Additionally, they have a preference for importing wines from boutique wineries since they have great admiration for the craftsmanship that goes into making the wine.
“Clients would call sometimes asking for Yellow Tail or Barefoot, but we primarily deal with boutique wineries which produce maybe a thousand bottles or under per grape varietal, and sometimes they only have one grape and would only do a Merlot or Cabernet Sauvignon. So we only seek out places like that because we think the craftsmanship that goes into making the wine is exceptional, and we also choose companies that have biodynamic and sustainable organic,” Michelle explained.
“We want stuff from our backyard like Peru, Brazil, Chile, Columbia, Argentina, these are places that are producing world class wines and we want to spotlight them.

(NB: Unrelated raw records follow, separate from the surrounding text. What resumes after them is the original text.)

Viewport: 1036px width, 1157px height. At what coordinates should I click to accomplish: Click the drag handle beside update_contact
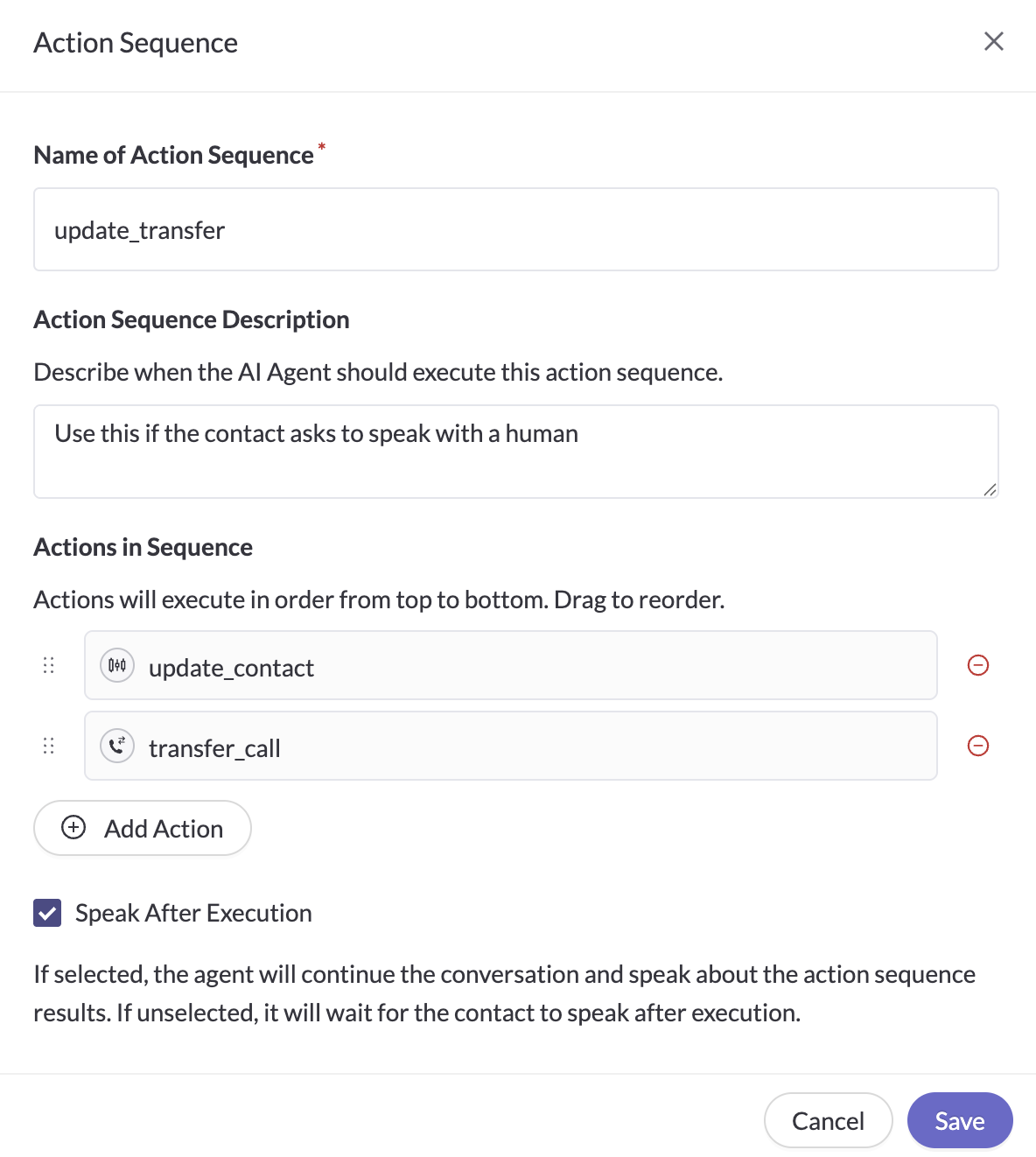[x=49, y=665]
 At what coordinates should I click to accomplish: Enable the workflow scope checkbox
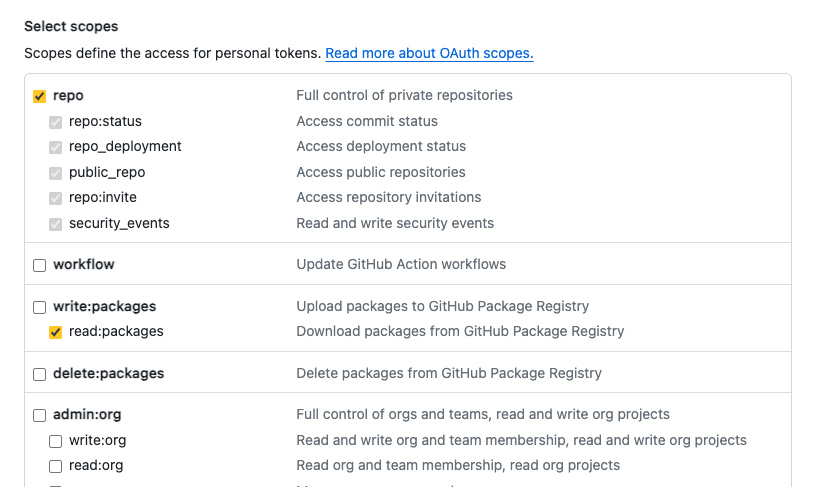click(40, 265)
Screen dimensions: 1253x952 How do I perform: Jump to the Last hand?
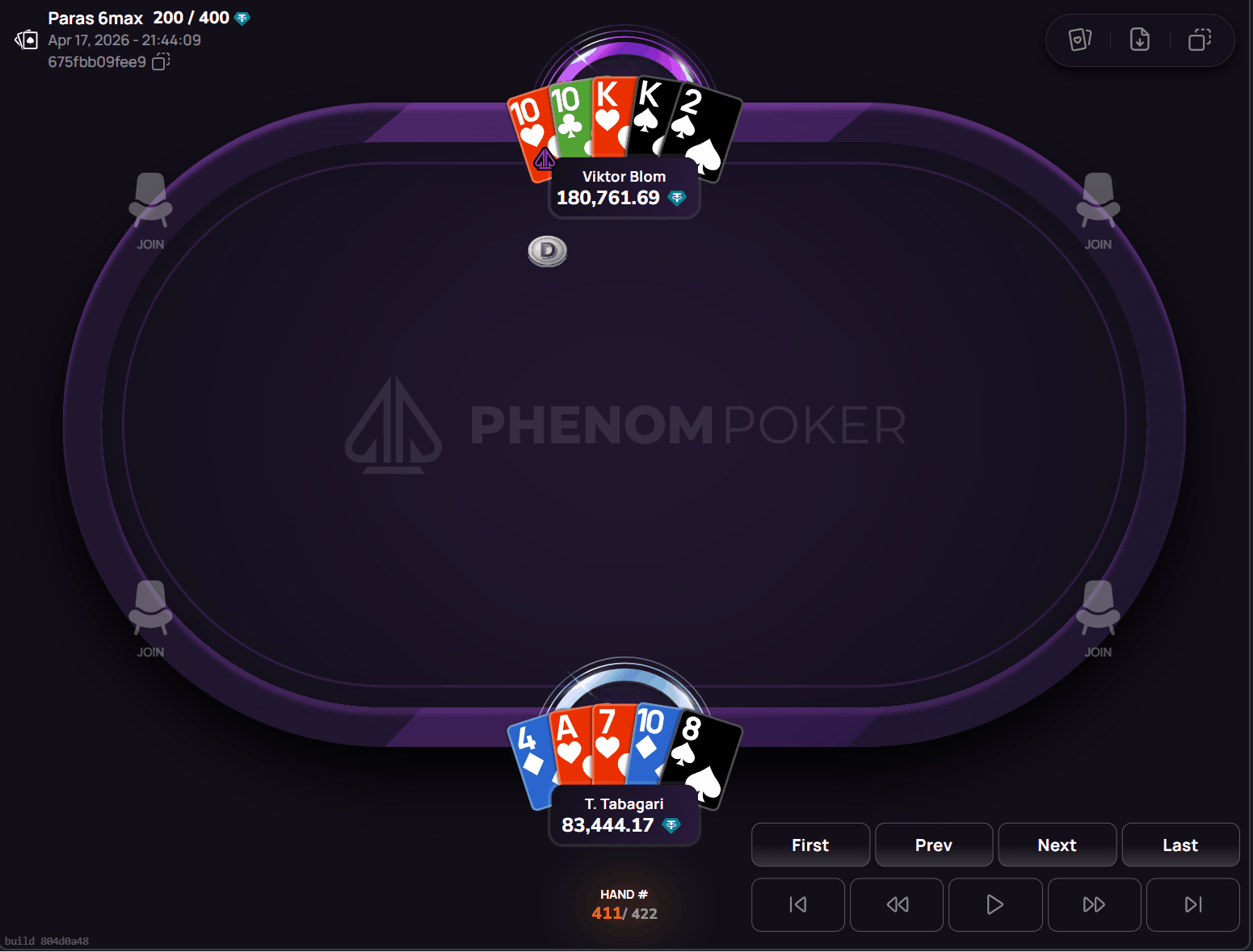[x=1180, y=845]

Another reason why we are interested in those kinds of wineries is that they are more approachable, per se Yellow Tail, and to me, over here we have a tendency where if we have tried it, we try nothing else and we just go back to it, over and over. But a part of becoming a wine drinker is that you are going to explore. Some of them you aren’t going to like and some of them you are going to like and that’s why we are choosing those small boutique wineries,” she added, before noting that they also stock craft ciders and mixers.
Another noteworthy aspect of their business model is having a vehicle that they have customized to be utilised as a mobile wine bar which they rent for various events.
“If you had a backyard or a front yard or garden, we pop up with the vehicle that is a full functioning bar only dealing with wines… If you want the bar to be at an event we have special packages available. The wines are there, we can be your DJ, you can take photos inside the vehicle,” Keon shared.
Additionally, there are plans to do gift baskets and customizable labels and even a wine subscription.
“If you want to send someone a wine basket we will include gourmet snacks, plans for a wine subscription. We have lots of plans, it’s just that things move a little slow over here; we are trying to meet everyone in some way but not to do too much…If someone is to ask us what’s our ideal ambition for the business it’s to supply all the hotels, it’s to supply the bars, it’s to supply the clubs, the Ministries that have functions, the diplomats, the people who are seeking the oil, the average person who wants to sit down and have a glass of wine,” Michelle explained.
“Also, I would love to have a bottling plant where Guyanese can come and bottle their own wine. We can source grapes that are made in Guyana or Brazil or Argentina that couples can come and bottle their own wine. I think that the approach for the customer to come in and make their own wine and even customize their own labels is cool,” she added.
The Howards noted that though have been in operation for just under two months, they have received fairly good reviews thus far.
“I think for a business that is just under two months functioning, it’s been really good. People are talking back to you. From having people reaching out to you which is a good thing,” Keon shared.
“As much as we can we do ads; we reach out to people as much as we can….it’s been pretty good I can’t complain,” Michelle added.